Each refinement contributed to an enhanced environment for blastocyst embryo development; more and better blastocysts to give the clinicians the confidence to transfer one blastocyst embryo. As results improved, continuous modifications of the number of embryos to transfer and the day of transfer criteria protocols were made with the potential goal of a mandatory single embryo transfer program (Table 1).
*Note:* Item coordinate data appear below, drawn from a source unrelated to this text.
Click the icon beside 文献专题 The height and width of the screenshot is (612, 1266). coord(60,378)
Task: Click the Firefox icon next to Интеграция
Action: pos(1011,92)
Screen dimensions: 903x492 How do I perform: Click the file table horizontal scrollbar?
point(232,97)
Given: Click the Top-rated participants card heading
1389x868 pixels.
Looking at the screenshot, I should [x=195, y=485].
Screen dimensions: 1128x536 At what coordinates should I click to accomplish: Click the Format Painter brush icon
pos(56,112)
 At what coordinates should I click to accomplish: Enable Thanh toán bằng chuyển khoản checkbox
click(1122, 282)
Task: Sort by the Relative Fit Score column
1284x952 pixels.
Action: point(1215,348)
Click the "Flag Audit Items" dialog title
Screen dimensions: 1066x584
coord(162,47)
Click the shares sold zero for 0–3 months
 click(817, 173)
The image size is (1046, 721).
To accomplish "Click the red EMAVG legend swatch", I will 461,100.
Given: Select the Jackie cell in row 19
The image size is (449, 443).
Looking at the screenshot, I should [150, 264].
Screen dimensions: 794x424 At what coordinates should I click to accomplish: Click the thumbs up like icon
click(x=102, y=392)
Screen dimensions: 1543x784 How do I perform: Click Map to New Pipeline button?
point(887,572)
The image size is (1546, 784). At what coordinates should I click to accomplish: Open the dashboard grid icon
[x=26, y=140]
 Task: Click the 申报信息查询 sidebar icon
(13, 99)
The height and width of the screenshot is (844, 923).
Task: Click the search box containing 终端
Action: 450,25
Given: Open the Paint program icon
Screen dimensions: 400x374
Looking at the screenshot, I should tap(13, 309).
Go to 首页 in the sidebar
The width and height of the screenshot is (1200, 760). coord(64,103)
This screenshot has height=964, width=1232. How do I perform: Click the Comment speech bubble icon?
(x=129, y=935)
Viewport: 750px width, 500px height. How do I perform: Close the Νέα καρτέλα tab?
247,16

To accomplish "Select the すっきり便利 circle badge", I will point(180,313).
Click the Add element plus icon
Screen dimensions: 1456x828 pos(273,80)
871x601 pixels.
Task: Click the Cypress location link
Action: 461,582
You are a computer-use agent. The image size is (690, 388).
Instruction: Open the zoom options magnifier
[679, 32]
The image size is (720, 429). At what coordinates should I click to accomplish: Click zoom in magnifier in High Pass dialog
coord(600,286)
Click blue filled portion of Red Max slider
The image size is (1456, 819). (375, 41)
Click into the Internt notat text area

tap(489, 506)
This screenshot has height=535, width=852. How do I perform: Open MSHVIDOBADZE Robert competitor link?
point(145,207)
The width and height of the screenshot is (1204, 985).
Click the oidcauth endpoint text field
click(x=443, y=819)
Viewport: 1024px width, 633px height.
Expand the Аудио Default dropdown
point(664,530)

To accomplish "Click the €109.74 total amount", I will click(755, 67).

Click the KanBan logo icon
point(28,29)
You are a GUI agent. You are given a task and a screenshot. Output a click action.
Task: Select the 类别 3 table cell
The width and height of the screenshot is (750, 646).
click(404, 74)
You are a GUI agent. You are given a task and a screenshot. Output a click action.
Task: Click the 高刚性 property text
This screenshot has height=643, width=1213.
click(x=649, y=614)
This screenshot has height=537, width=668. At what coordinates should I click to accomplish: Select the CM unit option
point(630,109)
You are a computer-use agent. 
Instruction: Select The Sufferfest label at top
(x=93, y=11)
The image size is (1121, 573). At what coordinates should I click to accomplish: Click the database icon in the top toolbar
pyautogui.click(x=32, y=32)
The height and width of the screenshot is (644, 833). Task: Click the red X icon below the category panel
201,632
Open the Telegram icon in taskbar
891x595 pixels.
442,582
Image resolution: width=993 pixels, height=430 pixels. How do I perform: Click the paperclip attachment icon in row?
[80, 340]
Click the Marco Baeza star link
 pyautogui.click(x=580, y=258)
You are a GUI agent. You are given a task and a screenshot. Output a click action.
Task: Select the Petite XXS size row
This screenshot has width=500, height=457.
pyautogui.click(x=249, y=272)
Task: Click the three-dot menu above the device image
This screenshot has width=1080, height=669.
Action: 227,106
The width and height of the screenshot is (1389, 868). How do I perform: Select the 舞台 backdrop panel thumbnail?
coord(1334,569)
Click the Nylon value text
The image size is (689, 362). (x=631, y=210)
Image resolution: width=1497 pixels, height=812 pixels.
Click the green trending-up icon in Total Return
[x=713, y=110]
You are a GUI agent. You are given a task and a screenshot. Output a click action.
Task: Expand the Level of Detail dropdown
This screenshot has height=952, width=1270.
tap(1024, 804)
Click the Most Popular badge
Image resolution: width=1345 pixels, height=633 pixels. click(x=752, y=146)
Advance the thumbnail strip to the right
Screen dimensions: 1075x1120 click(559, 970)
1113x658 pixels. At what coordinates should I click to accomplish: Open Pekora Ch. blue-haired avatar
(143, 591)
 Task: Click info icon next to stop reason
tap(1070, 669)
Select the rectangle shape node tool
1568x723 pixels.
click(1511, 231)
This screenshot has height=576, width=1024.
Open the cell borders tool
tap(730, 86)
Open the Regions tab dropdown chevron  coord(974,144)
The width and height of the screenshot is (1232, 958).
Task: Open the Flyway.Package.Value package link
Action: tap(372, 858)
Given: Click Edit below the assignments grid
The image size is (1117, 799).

Beginning in 2012, laboratory protocols were updated to implement a more aggressive blastocyst transfer strategy and any supernumerary cleavage stage embryos after day 3 embryo transfer were cultured to blastocyst stage for cryopreservation.  Blastocyst production rates became a key metric for the laboratory’s quality assurance plan and were analyzed to further execute an increase in the utilization of blastocyst transfer.  In combination with revised guidelines by ASRM on the number of embryos to transfer and their recommendation for the utilization of single embryo transfer (12, 16-18), embryologists were given guidance through the laboratory standard operating procedures to determine when a patient’s cycle should be extended to later stages of development.  Quarterly analyses of the percentage of blastocyst transfers as whole and by embryologist performing day 3 embryo grading provided information on the adherence to the extension of patients cycle to the blastocyst stage of development.  While most embryologists were comfortable with extending cycles for patients <35 with many good quality cleavage stage embryos, many were reluctant to extend patient cycles for older patients, patients with low quality cleavage stage embryos or fewer cleavage stage embryos.  This reluctance paired with the program’s high twin pregnancy rate necessitated the implementation in late 2013 of algorithmic forms to be used at the time of day 3 embryo grading to guide the embryologists in determining if a patient’s cleavage stage embryos qualified for extended culture. Additionally, continuous monitoring of the number of cleavage stage embryo transfers with supernumerary blastocysts for cryopreservation, blastocyst development rates, total cryopreservation rates and implantation rates validated the robustness of the laboratory’s culture system. 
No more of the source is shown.